Limiting your analysis to wholesale electricity prices is profoundly misleading.

I'll take your figures at face value: average wholesale price in August 2024 was $39 per mWh. In some sense, this would be the average marginal generation cost, which was probably not set by renewable facilities but by marginal fossil fuel facilities. In addition to this, renewable generators got a minimum federal production tax credit of $33.50 per mWh. The subsidy could be as high as $75 per mWh if the project met the Treasury Department's "Labor Requirements", or if the project was under 1mW size. (See page 3 of https://www.energy.gov/sites/default/files/2024-02/508%20Federal%20Solar%20Tax%20Credits%20for%20Businesses_Feb24.pdf). In addition to this, renewable facilities benefited from some state subsidies and tax exemptions - I don't have time to research this in depth, so let's ignore it for the sake of discussion.

Your counterfactual cost analysis recognizes that demand for electricity has increased since 1998. You say that, without new renewable capacity, retail prices would have increased. But this implicitly assumes that no new fossil-fueled capacity would have been added if there had been no new renewable capacity, because the actual history is essentially no net new dispatchable power installation in that time (see page 8 of https://www.ercot.com/files/docs/2025/03/14/ERCOT-2024-State-of-the-Grid.pdf). Is this a reasonable assumption? I realize this is somewhat outside your area of expertise, but we should at least recognize that some new facilities would have been built, meaning there would have been more capacity, which would imply lower average prices. At the very least, extreme price spikes would have been moderated because there would have been new capacity relative to 2018. Possibly, the spikes would have been much lower because the alternative generation facilities would have been dispatchable.

Natural gas prices were certainly a factor in electricity prices in Texas. Comparing 2018 prices to 2024, gas prices decreased by about 25%, (see https://www.eia.gov/dnav/ng/hist/rngwhhdm.htm) which would have had a significant impact on the cost of operating natural gas prices. Some of the decrease from 2018 to 2024 simply reflects lower natural gas prices.
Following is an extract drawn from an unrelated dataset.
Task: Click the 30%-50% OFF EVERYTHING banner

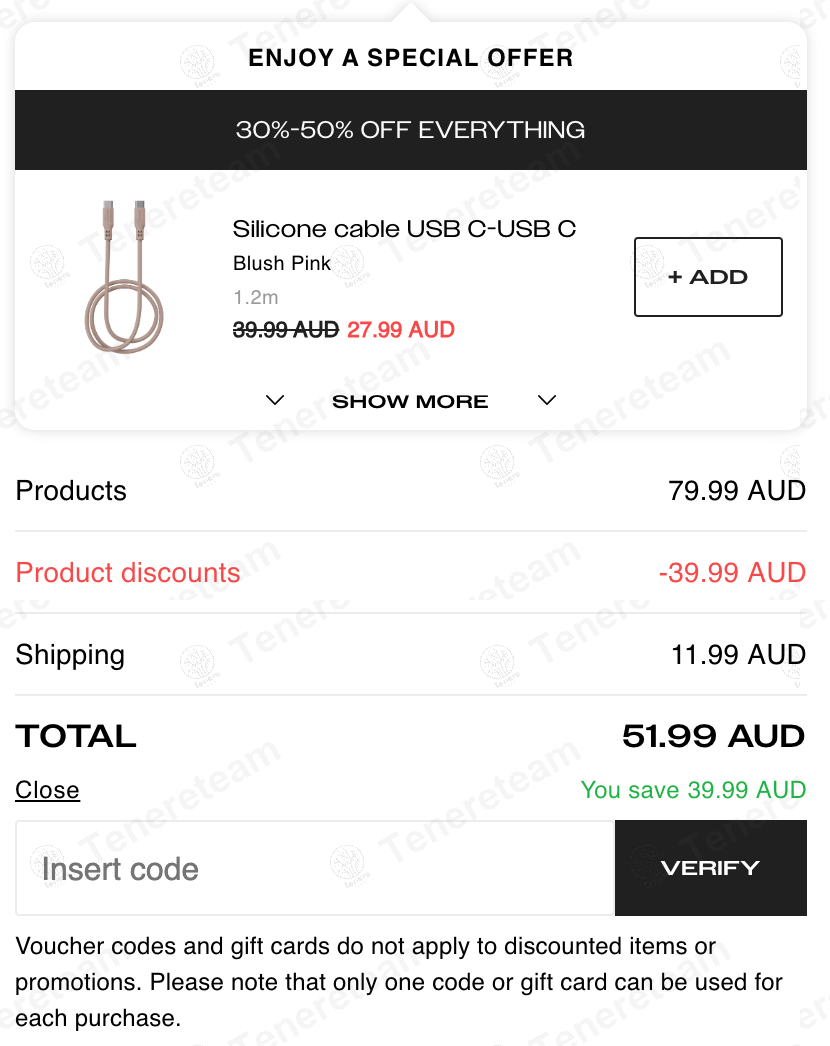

You mention subsidies only to dismiss them, but they matter. The source you linked shows a large volume of subsidies for fossil fuels in 2024, broken down by explicit subsidies ($616 billion in 2023) and "implicit subsidies" (externalities). This source links to a study by the International Monetary Fund, which does not give specific estimates of the externalities, not does it explain how it makes its calculations, which leaves their validity open to question. None of the explicit subsidies are in the US. The IMF implies that the externalities in the US are also quite low.

So, as you've shown before, renewables are having some role in decreasing retail electric prices in Texas. In return, Texans pay part of the cost of their electricity through their state and federal taxes. You have not shown that renewables result in less expensive energy.